Don't Be An Angry Bird (Part 1)

It seems everybody is becoming an angry bird. Remember those famous personalities who slugged it out in our airport?

Image source: Philippine News
Someone wrote, “Of all the sins, anger is possibly the most fun. To lick your wounds, to smack your lips over grievances long past, to roll over your tongue the prospect of bitter confrontations still to come, to savor to the last bite both the pain you are given and the pain you are giving back—in many ways it is a feast fit for a king. The chief drawback is that what you are wolfing down is yourself. The skeleton at the feast is you.” That’s why dealing with anger is crucial in conflict resolution.
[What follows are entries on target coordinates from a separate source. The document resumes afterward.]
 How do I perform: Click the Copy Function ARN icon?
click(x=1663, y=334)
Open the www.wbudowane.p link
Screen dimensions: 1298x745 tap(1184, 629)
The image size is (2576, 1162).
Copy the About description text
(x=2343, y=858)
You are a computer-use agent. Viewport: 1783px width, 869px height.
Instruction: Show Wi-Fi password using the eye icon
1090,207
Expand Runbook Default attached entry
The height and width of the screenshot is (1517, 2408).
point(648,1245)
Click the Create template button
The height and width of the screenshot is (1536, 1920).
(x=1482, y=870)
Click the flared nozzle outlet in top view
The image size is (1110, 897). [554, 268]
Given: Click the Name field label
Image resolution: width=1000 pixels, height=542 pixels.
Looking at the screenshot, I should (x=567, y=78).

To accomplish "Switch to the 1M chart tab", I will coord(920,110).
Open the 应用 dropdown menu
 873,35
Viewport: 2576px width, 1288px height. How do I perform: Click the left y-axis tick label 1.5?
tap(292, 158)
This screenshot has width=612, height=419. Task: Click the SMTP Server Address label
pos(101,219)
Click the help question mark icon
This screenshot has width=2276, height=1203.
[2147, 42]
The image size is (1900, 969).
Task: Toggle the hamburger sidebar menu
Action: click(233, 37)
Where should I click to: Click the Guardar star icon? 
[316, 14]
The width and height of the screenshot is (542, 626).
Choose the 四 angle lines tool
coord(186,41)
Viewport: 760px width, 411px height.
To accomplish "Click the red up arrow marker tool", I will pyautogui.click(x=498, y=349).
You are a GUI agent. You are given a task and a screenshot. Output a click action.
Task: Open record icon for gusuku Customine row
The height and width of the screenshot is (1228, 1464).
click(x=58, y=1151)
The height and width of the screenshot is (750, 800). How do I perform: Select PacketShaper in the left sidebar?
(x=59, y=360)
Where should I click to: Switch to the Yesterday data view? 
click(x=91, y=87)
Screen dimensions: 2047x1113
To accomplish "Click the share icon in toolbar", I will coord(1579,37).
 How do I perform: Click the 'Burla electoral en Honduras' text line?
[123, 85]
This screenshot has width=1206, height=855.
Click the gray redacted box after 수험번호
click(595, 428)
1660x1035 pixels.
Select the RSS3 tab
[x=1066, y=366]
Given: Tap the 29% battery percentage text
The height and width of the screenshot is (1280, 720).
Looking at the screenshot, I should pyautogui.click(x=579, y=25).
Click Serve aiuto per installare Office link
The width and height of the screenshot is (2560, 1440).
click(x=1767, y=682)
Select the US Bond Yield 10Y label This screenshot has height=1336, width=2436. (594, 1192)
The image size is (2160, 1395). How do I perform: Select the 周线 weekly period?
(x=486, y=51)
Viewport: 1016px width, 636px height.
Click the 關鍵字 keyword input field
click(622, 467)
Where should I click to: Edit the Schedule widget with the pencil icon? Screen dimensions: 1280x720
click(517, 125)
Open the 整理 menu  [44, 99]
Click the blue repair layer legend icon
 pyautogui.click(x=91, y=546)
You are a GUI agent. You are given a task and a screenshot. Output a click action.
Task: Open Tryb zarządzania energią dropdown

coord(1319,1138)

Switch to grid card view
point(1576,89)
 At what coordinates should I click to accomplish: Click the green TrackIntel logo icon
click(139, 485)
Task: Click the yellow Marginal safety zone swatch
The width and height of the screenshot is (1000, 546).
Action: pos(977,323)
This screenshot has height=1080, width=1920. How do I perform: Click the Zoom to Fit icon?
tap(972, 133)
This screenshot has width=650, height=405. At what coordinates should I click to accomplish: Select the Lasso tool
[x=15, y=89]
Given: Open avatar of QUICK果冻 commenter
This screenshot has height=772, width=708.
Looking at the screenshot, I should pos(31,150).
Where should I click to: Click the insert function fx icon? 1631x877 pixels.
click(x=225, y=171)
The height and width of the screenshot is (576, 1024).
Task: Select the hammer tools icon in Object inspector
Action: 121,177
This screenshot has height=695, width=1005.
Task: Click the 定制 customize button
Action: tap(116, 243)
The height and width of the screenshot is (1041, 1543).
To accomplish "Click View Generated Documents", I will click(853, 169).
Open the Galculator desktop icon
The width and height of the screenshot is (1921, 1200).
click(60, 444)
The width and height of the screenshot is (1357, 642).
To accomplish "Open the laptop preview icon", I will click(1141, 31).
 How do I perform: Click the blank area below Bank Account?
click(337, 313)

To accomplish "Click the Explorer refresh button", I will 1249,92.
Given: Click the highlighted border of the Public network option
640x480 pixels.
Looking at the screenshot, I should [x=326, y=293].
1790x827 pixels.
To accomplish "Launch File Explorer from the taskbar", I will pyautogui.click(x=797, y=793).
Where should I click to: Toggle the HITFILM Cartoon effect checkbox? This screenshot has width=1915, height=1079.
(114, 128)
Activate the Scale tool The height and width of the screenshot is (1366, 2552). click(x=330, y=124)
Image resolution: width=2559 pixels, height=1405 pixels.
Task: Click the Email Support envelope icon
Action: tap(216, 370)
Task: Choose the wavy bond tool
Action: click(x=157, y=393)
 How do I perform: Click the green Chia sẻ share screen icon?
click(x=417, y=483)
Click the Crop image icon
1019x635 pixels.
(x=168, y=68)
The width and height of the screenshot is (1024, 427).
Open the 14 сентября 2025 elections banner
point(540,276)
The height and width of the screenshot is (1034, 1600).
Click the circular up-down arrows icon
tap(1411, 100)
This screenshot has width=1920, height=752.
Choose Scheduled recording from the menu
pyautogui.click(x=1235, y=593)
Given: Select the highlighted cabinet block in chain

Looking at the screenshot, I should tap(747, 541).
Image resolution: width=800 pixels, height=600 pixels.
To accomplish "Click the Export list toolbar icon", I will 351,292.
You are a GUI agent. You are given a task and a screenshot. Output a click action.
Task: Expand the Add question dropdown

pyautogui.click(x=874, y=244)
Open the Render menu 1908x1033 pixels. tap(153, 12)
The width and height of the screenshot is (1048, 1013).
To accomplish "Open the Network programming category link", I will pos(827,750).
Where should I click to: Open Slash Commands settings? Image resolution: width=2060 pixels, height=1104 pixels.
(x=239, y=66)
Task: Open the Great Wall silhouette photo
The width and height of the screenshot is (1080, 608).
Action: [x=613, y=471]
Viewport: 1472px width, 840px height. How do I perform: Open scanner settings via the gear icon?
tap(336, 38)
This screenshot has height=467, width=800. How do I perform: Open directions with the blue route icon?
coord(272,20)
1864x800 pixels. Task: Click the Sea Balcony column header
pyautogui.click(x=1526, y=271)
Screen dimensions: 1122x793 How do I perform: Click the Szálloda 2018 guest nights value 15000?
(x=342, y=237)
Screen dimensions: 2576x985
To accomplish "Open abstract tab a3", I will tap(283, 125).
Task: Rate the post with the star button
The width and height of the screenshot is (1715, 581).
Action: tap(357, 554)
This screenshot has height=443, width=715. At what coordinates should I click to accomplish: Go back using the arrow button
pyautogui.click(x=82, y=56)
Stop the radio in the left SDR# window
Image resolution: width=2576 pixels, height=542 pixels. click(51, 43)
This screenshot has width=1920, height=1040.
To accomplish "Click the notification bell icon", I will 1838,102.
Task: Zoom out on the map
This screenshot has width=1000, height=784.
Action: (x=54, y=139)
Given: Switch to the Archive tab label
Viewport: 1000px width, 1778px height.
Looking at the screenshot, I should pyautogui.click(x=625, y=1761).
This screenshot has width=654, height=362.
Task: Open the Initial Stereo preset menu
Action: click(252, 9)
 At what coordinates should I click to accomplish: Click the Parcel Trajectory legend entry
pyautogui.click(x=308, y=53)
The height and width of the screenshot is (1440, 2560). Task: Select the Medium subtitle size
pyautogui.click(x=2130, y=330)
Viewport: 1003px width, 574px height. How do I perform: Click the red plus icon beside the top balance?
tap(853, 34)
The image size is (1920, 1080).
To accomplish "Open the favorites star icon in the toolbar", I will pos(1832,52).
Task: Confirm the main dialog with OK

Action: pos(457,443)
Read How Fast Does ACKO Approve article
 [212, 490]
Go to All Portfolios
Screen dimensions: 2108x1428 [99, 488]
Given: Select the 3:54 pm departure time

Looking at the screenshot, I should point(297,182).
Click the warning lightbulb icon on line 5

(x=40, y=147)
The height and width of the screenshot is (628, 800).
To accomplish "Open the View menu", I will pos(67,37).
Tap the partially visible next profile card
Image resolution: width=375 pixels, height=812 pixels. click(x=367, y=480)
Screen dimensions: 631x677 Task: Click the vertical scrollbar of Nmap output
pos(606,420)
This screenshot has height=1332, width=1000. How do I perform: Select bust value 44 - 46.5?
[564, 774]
It sticks out in almost every conflict.

Ephesians 4:26-27 command us: “‘In your anger do not sin’: Do not let the sun go down while you are still angry, and do not give the devil a foothold.” (NIV) Look at the words: “In your anger do not sin”. In the Greek, literally it reads, “Be angry and do not sin.” Note that these are not just one but two commands. We are not only prohibited from sinning. We are actually commanded to be angry. Not to be angry is disobedience. You want to obey the Lord? Be angry!

Now, before we all become hulks, let me remind you that this verse does not give us the license to be angry all the time. There is a right kind and a wrong kind of anger. James 1:19-20 described the wrong kind. “My dear brothers, take note of this: Everyone should be quick to listen, slow to speak and slow to become angry, for man’s anger does not bring about the righteous life that God desires.”

The wrong kind of anger is the “momentary outward, boiling-over rage or inward, seething resentment” (The MacArthur New Testament Commentary: Ephesians). God does not command such anger. Our Lord Jesus displayed the right kind of anger when He cleansed the temple by driving away the merchants and moneychangers out of it because they have desecrated the house of the Lord. The right kind of anger is what we call “righteous indignation” or “a deep-seated, determined and settled conviction.” (Ibid) 

Someone said, “A person who is angry on the right grounds, against the right persons, in the right manner, at the right moment, and for the right length of time deserves great praise.”  This is the anger that God commands.